To be done
Pull out each line below that contains the word "Where" and copy it whole. Case counts, so only lines with that exact capitalization qualify.

Task input
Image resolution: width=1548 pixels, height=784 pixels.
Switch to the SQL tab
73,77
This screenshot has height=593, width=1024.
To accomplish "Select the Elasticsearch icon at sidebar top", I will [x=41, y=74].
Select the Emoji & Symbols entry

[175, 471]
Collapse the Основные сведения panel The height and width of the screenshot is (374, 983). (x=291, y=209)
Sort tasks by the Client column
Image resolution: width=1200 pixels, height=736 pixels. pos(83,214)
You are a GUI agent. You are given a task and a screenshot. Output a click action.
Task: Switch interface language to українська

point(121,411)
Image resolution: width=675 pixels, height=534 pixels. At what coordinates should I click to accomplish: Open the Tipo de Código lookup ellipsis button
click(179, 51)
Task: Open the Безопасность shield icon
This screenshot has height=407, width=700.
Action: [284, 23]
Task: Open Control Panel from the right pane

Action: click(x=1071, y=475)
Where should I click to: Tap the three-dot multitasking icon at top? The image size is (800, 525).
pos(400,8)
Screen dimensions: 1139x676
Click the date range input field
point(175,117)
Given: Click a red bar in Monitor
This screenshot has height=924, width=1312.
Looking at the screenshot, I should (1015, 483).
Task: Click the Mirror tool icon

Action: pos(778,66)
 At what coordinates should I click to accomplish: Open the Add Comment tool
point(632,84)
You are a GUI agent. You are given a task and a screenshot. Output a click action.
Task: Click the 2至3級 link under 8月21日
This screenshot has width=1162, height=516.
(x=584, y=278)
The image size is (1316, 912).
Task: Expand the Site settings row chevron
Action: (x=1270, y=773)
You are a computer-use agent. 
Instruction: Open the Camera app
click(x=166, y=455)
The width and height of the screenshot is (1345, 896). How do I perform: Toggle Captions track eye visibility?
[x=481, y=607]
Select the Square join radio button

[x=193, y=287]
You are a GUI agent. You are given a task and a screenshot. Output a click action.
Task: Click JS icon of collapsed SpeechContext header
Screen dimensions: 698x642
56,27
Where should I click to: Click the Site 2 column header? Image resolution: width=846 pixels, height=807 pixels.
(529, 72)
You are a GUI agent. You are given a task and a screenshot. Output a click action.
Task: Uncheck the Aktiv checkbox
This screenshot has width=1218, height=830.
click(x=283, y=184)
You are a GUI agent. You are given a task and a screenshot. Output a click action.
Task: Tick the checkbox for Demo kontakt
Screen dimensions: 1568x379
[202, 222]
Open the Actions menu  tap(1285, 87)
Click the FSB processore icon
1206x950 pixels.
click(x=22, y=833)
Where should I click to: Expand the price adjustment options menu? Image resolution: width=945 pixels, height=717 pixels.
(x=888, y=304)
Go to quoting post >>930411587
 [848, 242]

Output of the exercise
Where should I click to: Tap the three-dot multitasking icon at top? The image size is (800, 525).
Where should I click to: Click the Site 2 column header? Image resolution: width=846 pixels, height=807 pixels.
Where should I click to: Expand the price adjustment options menu? Image resolution: width=945 pixels, height=717 pixels.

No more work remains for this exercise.